Quattro persone sono state denunciate in seguito alle proteste degli scorsi mesi a Casal Bruciato, dove gli abitanti delle case popolari e i comitati di quartiere sono scesi in strada a manifestare per il non funzionamento dei termosifoni. Secondo quanto riportato in una nota dal Comitato popolare di Casal Bruciato, la Rete popolare Tiburtina e Asia Usb, alle persone denunciate viene contestato il ‘blocco stradale', reato reintrodotto dal Decreto Sicurezza di Matteo Salvini. "In tutto rischiano quindici anni per aver protestato contro la mancata accensione dei sistemi di riscaldamento", scrivono i comitati, che hanno convocato una conferenza stampa per il 15 febbraio alle 11.30 in piazza Balsamo Crivelli. "In sostanza nel 2020 in questo paese gli abitanti delle case popolari possono soffrire il freddo per settimane o mesi (a molti sono arrivate solo in questi giorni le caldaie nuove) e se osano protestare vengono anche denunciati".

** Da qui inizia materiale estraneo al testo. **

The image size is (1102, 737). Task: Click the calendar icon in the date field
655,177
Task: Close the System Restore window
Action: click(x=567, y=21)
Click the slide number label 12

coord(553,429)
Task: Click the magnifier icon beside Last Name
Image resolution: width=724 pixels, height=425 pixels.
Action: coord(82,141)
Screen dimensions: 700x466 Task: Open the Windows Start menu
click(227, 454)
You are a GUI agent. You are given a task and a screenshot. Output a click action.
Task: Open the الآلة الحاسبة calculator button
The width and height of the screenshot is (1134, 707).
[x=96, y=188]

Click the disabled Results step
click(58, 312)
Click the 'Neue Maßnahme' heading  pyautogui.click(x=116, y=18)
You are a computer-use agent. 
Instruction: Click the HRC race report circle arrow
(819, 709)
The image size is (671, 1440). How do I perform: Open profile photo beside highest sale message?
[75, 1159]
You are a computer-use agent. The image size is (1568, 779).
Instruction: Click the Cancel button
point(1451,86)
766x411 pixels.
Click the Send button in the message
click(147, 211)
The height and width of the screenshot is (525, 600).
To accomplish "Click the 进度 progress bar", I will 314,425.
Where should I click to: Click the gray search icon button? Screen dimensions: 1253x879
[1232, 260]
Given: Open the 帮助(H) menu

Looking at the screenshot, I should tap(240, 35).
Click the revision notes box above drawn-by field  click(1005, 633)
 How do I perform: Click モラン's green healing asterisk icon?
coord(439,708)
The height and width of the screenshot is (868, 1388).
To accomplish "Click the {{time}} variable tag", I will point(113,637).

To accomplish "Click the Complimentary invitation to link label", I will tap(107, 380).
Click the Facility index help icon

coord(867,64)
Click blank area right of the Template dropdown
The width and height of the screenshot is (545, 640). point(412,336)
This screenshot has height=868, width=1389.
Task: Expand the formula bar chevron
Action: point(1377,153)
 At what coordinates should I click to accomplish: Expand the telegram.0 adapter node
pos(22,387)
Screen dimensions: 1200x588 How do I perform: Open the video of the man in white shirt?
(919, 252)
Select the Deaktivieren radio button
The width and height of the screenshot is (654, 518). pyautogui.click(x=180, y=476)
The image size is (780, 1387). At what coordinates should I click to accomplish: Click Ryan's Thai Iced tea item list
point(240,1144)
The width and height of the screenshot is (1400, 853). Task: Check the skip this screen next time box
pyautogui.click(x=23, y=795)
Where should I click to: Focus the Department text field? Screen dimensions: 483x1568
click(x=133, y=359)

Le proteste di Casal Bruciato sono andate in scena nei mesi scorsi, e più precisamente quando in inverno si è raggiunto il picco del freddo. È successo che, mentre in tutte le case si accendevano i riscaldamenti, nei palazzi Ater di Casal Bruciato questi non erano funzionanti. Gli abitanti hanno fatto presente diverse volte la situazione ai tecnici competenti, ma i termosifoni continuavano a rimanere freddi. E se questa è una situazione carica di disagio per qualsiasi persona, per anziani e bambini il freddo era diventato insopportabile. Per richiamare l'attenzione delle amministrazioni, gli abitanti hanno bloccato le strade del quartiere, "azioni che hanno rappresentato l’unico metodo per ottenere attenzione, come dimostrato dall’attivazione degli assessori competenti e delle ditte di manutenzione solo a seguito di ogni blocco effettuato". In alcune case, secondo quanto riportato dai comitati, i riscaldamenti hanno iniziato a funzionare solo ora: segno che molte persone hanno passato l'inverno al gelo.